§ TASK DIRECTIONS: Starting at the line that contains "Task: Pick the 12.7cm連装砲D型改三 gun reward card", copy out each line of the data below word for word through the final line. Leave the pictures out.

§ RECORDS PROVIDED:
— Begin —
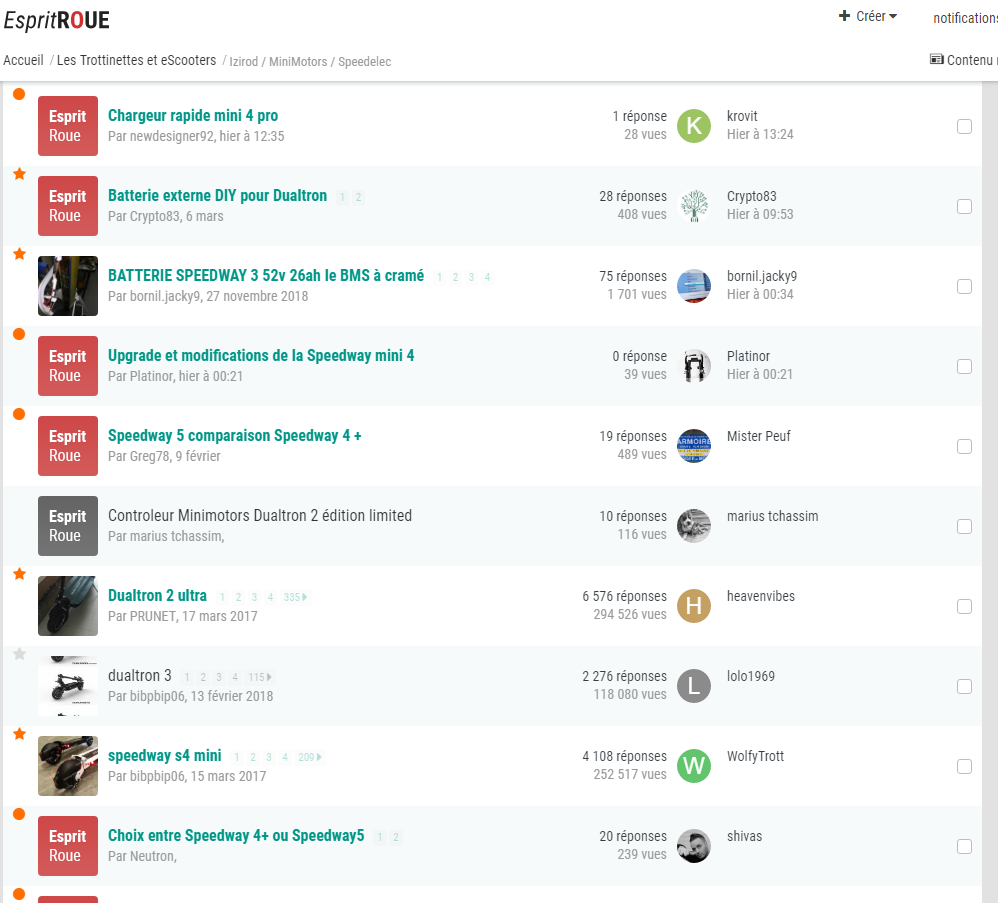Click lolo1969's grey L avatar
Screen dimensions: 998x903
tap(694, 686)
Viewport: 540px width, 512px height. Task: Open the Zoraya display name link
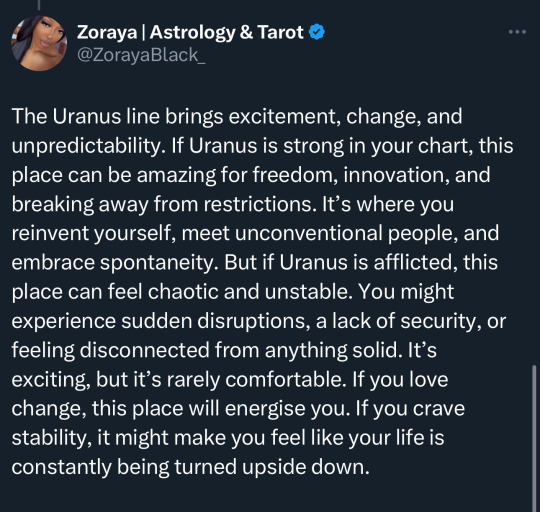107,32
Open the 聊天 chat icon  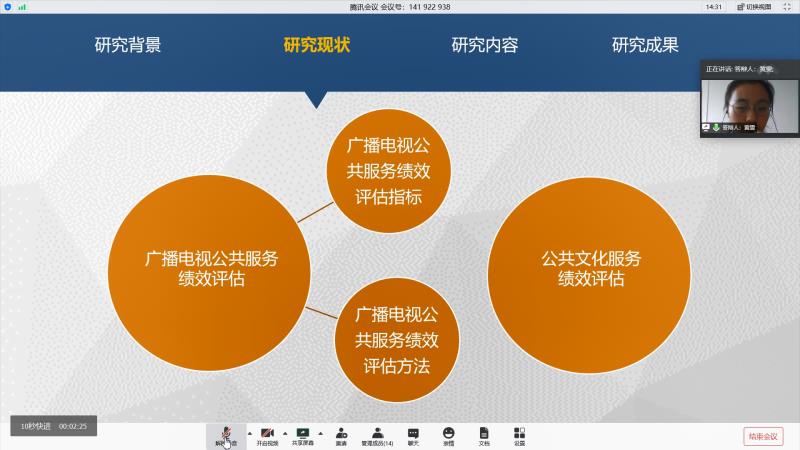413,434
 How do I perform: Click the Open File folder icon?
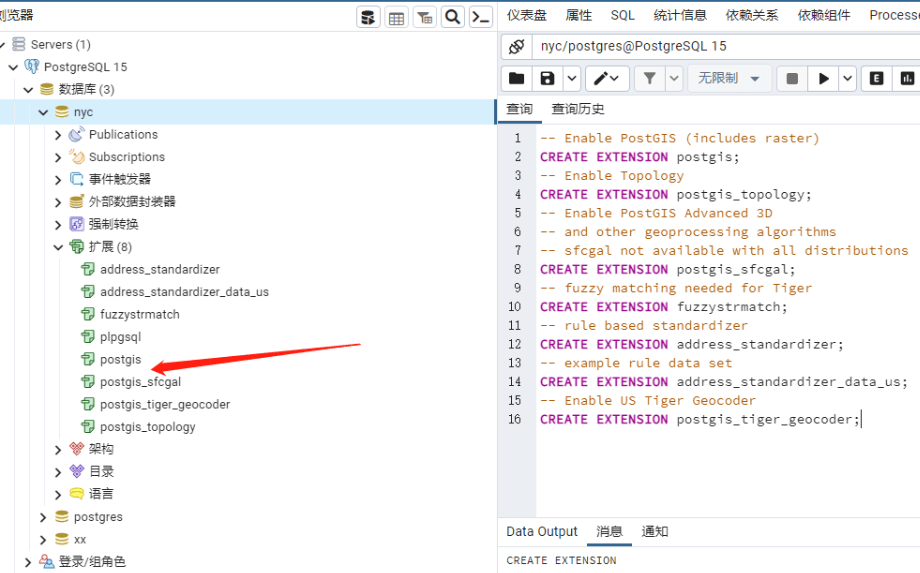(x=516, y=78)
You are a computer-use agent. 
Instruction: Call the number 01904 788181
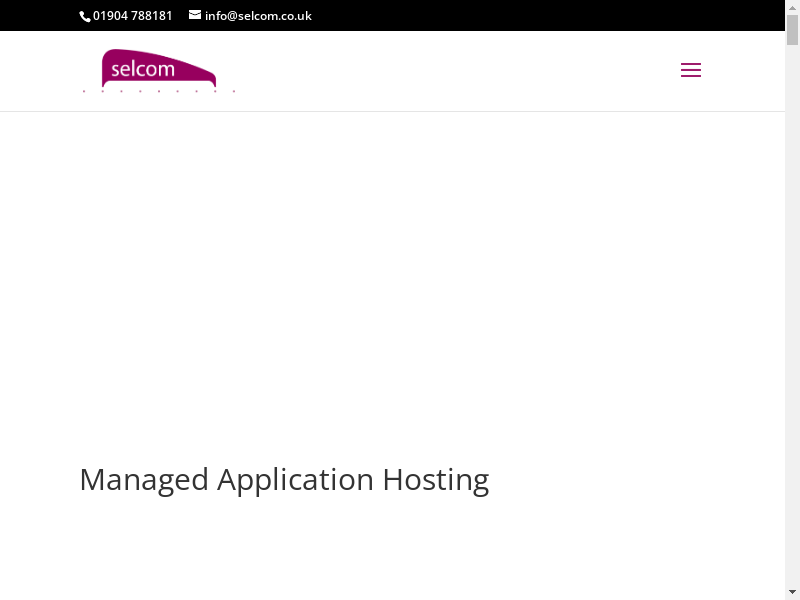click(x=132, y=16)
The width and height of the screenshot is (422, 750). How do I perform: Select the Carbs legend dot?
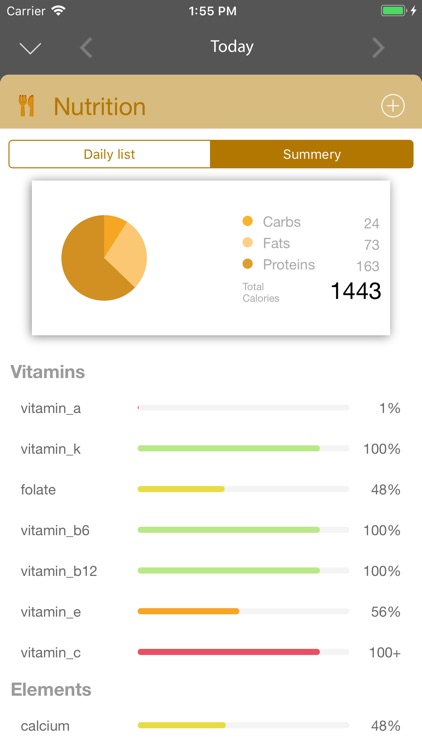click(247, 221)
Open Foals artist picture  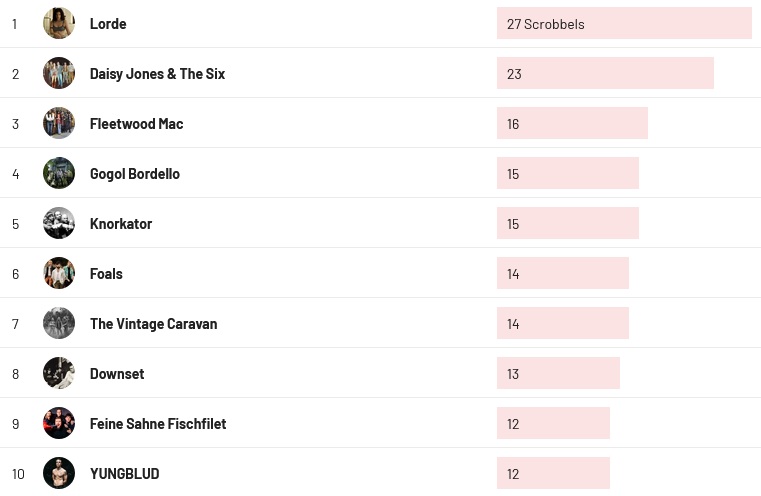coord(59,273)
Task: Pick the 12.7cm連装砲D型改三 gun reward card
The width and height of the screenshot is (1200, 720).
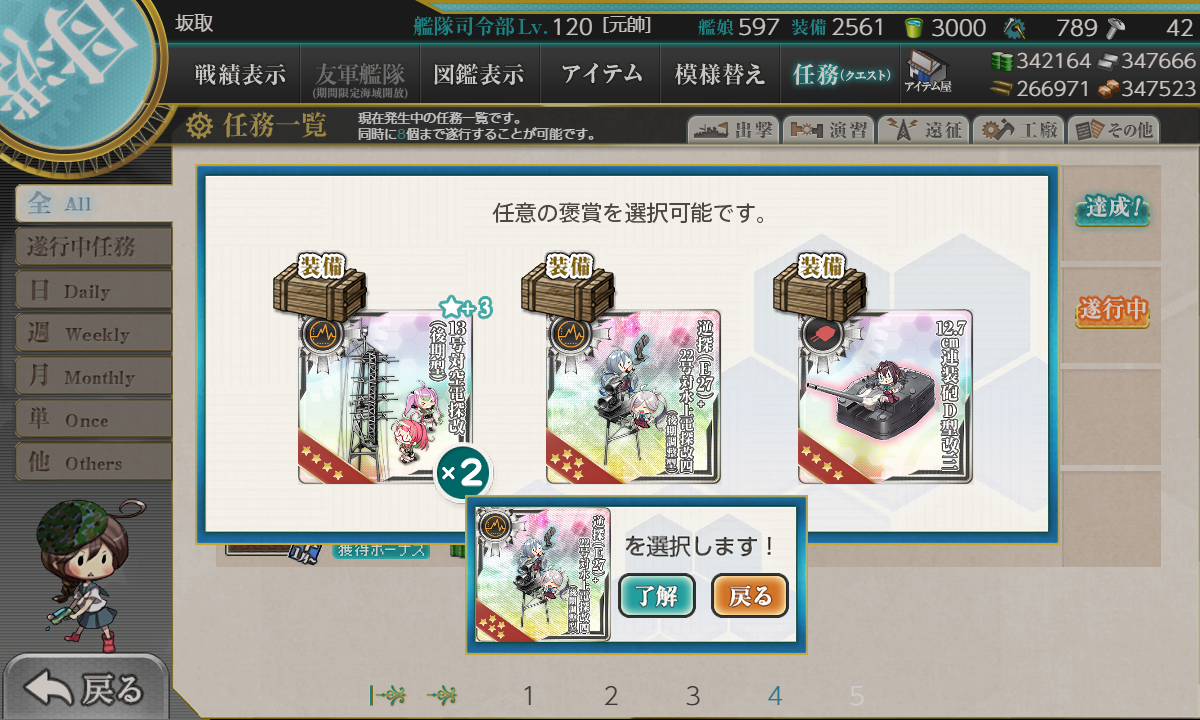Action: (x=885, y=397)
— End —
§ FINAL ANSWER:
Task: Pick the 12.7cm連装砲D型改三 gun reward card
The width and height of the screenshot is (1200, 720).
Action: (x=885, y=397)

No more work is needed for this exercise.